TASK INSTRUCTIONS:
Of the lines below, copy those that hold the word "blue".

[Items from a dataset]
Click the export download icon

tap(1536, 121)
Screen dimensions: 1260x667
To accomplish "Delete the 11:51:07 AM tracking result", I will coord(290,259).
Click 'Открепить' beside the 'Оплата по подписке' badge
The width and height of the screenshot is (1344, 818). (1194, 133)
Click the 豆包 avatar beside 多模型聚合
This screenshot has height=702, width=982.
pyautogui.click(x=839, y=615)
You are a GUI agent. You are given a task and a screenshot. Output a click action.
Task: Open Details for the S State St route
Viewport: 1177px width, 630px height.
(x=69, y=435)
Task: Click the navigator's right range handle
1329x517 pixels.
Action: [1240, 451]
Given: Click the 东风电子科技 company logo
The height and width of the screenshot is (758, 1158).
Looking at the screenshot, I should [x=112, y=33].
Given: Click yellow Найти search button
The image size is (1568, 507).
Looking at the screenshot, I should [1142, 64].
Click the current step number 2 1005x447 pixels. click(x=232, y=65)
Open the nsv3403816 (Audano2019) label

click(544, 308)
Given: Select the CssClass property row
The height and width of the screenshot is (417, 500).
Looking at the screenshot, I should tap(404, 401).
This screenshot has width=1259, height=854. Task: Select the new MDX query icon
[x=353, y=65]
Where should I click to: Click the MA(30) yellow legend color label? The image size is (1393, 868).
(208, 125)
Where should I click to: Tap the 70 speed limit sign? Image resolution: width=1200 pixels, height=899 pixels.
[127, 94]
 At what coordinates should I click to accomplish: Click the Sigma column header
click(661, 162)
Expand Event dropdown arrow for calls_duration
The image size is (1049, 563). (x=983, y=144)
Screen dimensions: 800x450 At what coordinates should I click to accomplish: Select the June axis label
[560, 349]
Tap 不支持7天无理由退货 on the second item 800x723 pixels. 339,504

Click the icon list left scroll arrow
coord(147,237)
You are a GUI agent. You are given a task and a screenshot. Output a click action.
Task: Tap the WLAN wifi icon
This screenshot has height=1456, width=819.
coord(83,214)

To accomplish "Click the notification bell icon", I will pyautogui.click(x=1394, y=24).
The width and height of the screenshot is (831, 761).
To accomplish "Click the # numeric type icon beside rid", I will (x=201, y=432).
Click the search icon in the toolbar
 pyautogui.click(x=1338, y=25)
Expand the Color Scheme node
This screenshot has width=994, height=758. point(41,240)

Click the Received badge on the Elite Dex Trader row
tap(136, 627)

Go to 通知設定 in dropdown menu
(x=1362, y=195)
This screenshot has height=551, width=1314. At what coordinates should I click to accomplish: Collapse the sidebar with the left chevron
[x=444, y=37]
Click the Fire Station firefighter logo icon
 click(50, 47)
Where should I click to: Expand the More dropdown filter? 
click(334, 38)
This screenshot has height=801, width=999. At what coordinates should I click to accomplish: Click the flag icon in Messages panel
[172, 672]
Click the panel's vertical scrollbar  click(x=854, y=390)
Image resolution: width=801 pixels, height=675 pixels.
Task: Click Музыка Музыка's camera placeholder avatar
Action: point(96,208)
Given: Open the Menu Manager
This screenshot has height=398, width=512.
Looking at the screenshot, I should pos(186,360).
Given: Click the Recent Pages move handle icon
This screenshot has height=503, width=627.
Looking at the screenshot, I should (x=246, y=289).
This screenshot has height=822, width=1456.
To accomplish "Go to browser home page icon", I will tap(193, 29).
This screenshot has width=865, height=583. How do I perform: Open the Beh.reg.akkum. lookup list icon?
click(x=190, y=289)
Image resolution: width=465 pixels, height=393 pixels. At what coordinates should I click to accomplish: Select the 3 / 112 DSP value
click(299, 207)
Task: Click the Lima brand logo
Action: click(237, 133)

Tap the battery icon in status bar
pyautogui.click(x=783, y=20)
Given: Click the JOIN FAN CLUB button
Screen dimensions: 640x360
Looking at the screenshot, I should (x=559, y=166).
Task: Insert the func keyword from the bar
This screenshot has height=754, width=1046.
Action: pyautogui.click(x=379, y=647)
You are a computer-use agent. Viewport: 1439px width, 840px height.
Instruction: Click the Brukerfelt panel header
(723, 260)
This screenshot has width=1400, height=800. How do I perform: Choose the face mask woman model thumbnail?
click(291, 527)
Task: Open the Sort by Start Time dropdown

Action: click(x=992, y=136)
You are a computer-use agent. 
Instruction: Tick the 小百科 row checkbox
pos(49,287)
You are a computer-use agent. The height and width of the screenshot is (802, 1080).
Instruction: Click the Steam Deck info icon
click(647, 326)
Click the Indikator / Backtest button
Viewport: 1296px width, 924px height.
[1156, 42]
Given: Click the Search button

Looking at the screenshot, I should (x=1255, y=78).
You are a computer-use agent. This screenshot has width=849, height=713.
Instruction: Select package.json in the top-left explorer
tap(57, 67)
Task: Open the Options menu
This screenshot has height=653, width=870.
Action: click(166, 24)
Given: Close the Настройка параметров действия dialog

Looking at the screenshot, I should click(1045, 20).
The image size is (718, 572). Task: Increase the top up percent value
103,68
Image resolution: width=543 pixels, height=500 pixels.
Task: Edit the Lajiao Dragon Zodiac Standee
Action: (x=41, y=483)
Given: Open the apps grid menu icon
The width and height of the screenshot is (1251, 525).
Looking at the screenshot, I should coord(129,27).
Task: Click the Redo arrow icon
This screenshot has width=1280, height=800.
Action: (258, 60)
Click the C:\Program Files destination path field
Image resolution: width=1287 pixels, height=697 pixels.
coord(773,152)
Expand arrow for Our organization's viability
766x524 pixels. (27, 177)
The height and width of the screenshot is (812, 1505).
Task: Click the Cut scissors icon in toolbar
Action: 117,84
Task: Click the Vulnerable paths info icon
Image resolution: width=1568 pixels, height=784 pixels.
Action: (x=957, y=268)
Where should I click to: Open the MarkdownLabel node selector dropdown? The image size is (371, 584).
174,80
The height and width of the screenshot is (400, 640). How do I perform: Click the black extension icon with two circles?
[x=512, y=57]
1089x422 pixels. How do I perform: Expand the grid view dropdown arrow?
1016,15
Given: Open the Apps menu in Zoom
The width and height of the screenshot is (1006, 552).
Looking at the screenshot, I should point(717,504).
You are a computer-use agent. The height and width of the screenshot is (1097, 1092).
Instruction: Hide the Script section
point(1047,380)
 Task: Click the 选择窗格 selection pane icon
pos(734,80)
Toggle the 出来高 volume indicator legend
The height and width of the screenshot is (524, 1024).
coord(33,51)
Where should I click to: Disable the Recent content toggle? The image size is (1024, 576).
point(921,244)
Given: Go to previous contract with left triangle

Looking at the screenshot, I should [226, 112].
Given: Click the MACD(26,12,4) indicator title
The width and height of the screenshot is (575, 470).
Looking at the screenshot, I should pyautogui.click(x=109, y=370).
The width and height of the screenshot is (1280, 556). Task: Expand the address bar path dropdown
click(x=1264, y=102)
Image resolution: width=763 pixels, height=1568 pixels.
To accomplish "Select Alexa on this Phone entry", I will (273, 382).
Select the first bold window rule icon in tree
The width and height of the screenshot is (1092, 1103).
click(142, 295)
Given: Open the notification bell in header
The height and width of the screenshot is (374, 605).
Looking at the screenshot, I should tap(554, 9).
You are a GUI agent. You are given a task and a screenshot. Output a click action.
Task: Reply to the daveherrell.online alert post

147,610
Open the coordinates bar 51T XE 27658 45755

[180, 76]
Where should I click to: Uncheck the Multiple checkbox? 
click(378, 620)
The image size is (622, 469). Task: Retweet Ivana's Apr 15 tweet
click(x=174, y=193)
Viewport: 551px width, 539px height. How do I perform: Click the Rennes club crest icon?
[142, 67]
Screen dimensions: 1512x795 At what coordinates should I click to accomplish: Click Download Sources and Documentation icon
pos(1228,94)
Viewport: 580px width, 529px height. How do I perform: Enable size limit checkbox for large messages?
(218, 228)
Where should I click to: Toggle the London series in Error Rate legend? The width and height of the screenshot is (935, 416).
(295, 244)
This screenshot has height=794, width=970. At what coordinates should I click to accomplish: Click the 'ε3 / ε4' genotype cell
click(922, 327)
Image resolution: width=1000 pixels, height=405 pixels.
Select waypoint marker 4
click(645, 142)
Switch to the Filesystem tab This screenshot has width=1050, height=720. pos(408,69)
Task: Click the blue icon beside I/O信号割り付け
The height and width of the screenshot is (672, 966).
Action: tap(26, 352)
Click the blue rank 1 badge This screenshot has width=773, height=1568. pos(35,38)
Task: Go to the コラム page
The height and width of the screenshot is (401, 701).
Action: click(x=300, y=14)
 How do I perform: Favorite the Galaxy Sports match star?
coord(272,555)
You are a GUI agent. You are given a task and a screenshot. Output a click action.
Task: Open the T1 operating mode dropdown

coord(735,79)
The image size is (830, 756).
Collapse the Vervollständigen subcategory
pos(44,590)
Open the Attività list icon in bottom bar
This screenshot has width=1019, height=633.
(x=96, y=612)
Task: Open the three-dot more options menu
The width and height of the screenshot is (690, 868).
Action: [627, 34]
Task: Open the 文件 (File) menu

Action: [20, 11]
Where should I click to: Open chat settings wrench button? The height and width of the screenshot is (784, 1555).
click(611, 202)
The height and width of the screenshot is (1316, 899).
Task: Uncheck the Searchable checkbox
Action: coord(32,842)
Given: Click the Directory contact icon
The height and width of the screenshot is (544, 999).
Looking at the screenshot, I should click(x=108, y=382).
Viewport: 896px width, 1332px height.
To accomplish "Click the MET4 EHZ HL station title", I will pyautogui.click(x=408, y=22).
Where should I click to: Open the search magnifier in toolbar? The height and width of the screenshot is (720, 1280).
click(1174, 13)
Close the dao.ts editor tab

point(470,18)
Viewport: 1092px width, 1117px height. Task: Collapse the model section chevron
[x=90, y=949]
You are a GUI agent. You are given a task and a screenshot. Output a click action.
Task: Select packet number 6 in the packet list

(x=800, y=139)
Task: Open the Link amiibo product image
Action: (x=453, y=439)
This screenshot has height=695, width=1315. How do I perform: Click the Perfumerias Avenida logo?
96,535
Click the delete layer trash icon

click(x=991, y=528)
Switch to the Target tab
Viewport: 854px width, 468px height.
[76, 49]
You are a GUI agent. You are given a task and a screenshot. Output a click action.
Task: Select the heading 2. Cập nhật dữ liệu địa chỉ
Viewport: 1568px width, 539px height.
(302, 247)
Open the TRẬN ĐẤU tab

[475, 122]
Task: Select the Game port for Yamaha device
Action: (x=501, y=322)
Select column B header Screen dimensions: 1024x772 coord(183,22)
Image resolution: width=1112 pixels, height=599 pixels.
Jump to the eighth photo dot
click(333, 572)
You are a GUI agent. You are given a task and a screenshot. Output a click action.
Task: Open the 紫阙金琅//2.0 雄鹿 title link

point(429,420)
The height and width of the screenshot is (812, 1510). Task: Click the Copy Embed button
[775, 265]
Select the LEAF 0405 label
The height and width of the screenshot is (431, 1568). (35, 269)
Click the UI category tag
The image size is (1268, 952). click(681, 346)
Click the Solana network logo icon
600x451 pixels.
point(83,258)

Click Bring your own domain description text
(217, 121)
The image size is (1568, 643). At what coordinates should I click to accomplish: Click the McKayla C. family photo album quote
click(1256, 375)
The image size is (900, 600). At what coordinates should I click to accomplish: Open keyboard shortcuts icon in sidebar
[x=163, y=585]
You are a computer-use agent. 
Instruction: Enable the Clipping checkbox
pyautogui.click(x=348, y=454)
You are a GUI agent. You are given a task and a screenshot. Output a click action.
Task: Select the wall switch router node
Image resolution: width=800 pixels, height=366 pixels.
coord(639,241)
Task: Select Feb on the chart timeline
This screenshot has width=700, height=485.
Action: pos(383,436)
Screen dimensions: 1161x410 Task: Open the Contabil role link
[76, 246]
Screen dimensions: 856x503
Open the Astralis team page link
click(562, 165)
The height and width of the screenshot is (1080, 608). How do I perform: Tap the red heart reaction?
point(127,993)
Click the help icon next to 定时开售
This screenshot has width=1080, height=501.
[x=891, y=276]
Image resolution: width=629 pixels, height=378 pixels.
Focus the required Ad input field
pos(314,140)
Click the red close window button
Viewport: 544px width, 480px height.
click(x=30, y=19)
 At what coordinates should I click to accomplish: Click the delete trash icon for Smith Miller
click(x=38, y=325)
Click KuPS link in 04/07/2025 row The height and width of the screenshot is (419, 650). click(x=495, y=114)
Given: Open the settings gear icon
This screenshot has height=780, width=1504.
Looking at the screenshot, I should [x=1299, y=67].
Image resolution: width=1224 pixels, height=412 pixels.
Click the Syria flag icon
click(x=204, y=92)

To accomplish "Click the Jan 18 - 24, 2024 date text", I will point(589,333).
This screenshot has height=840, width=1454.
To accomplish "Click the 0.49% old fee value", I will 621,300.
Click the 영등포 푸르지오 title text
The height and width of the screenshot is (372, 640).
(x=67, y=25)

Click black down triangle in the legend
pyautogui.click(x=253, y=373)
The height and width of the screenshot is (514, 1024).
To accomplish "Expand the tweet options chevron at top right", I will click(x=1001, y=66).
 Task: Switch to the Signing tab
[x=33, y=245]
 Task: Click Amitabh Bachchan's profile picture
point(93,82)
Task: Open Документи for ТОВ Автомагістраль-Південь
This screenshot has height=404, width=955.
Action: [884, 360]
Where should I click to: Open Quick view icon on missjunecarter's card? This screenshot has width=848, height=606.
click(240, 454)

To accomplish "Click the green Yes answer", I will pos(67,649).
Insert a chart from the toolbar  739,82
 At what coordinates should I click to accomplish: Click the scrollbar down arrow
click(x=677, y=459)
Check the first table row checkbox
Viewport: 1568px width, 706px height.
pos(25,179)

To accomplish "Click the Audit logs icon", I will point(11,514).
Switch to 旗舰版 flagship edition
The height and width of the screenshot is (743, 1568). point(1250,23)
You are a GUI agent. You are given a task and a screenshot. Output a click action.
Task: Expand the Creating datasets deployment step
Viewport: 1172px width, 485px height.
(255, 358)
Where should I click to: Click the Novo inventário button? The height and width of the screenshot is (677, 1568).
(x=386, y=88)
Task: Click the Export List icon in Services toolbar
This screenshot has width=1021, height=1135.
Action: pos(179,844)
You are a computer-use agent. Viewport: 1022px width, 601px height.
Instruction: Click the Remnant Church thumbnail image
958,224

RESULT OF THIS EXERCISE:
Task: Click the blue icon beside I/O信号割り付け
Click the blue rank 1 badge This screenshot has width=773, height=1568. pos(35,38)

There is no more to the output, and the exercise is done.